The mount supports optics up to 300 g while maintaining angular repeatability below 5 arcsec. Loads exceeding 200 g should be verified for center-of-mass alignment within the kinematic triangle footprint.
Can this mount be vacuum-compatible?
Standard HTMM50-O units are not vacuum-rated due to lubricant presence in adjustment screws and anodized layer porosity. Vacuum-compatible variants (with dry-film lubrication and bare aluminum finishing) are available upon request with extended lead time.
Is the retaining ring compatible with wedged or UV-fused silica optics?
Yes—the spring-loaded ring exerts uniform radial pressure and accommodates wedge angles up to 3° without inducing measurable shear stress or decentering.
Does HT provide calibration certificates for angular scale accuracy?
No factory calibration certificate is supplied, as the engraved scales serve as relative positioning guides only.

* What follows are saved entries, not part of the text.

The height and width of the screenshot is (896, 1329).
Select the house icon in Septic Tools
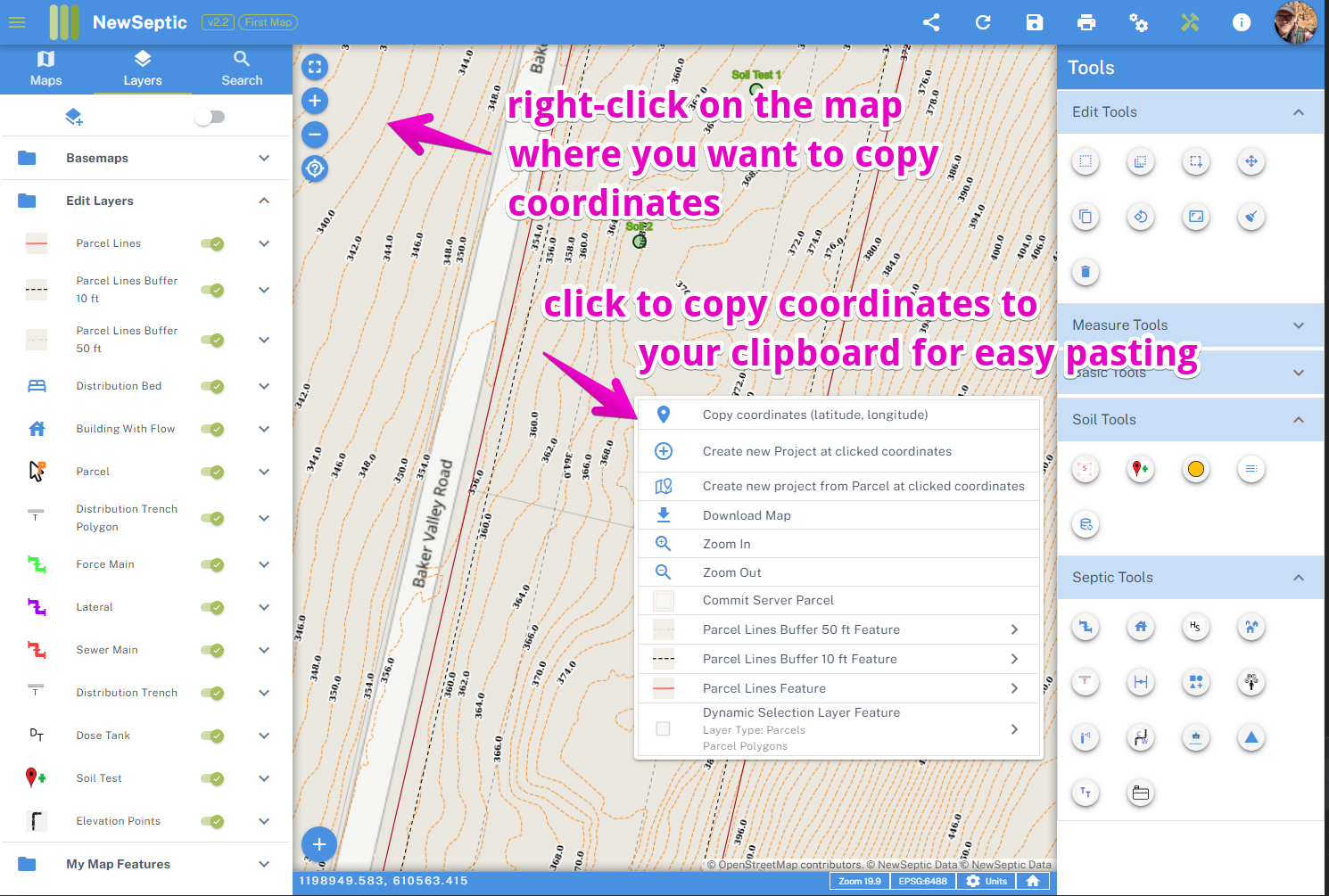point(1141,627)
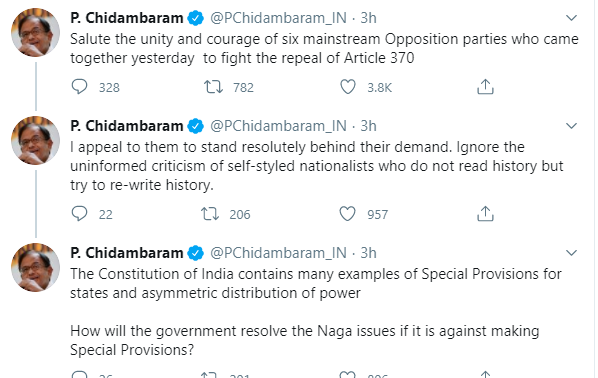Image resolution: width=598 pixels, height=378 pixels.
Task: Open the profile photo on the first tweet
Action: (35, 32)
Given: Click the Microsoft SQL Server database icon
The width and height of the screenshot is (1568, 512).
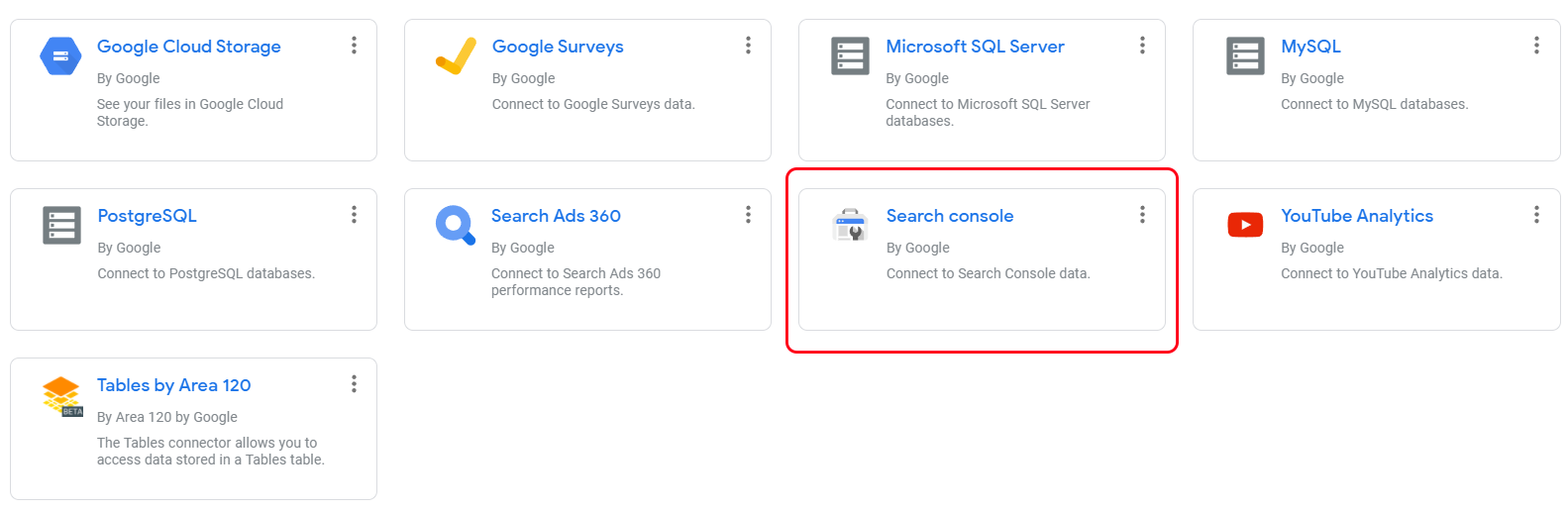Looking at the screenshot, I should [x=850, y=56].
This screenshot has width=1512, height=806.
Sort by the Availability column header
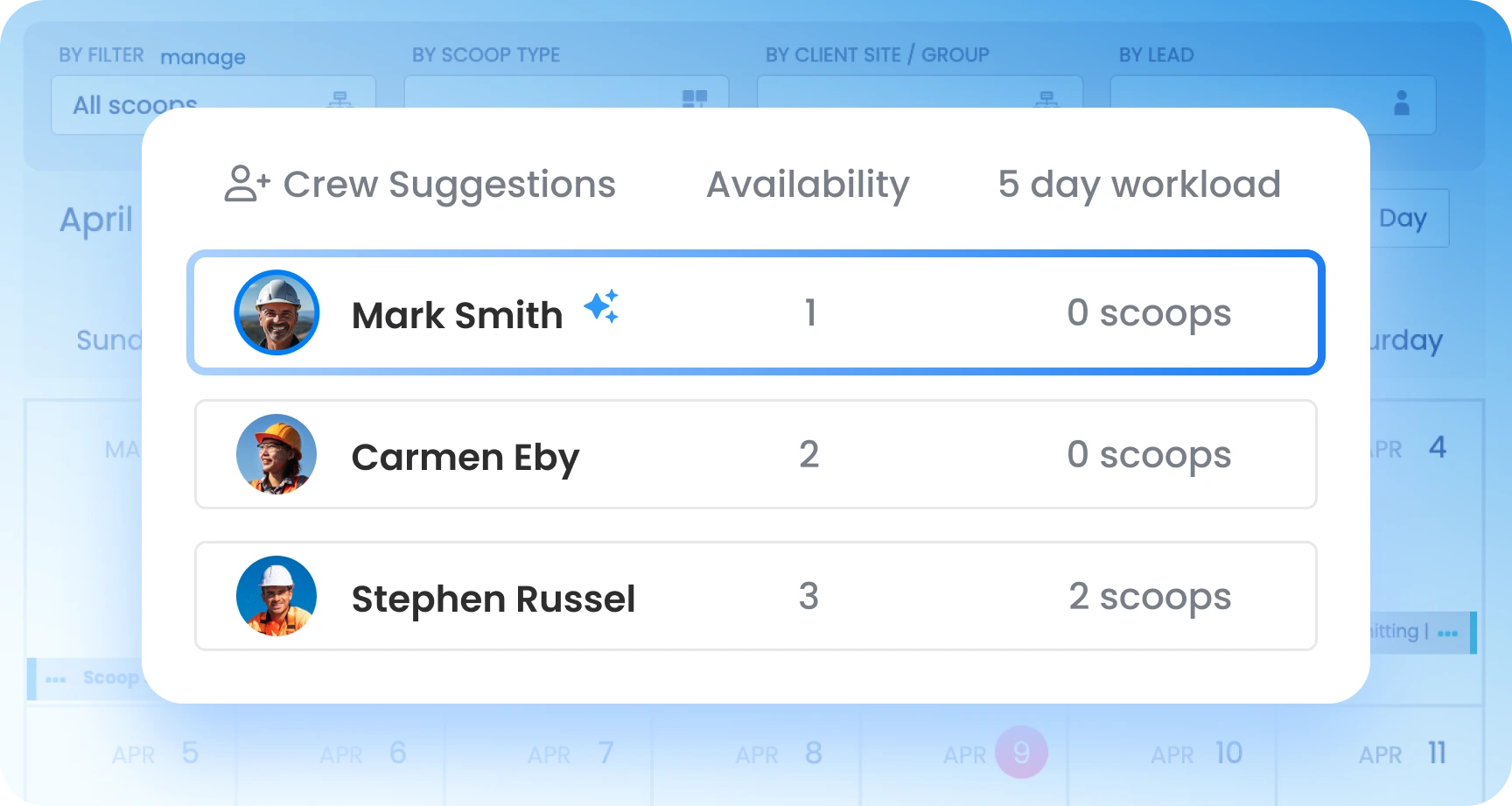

Absolute angular accuracy must be verified in situ using a calibrated autocollimator or digital theodolite per ISO 10110-7 Annex B.
Are replacement parts (e.g., screws, springs, rings) available separately?
Yes—HT offers spare part kits (P/N HTMM50-O-KIT) containing matched-thread M4 × 0.7 screws, phosphor-bronze compression springs, and precision-ground retaining rings, all traceable to original manufacturing lot data.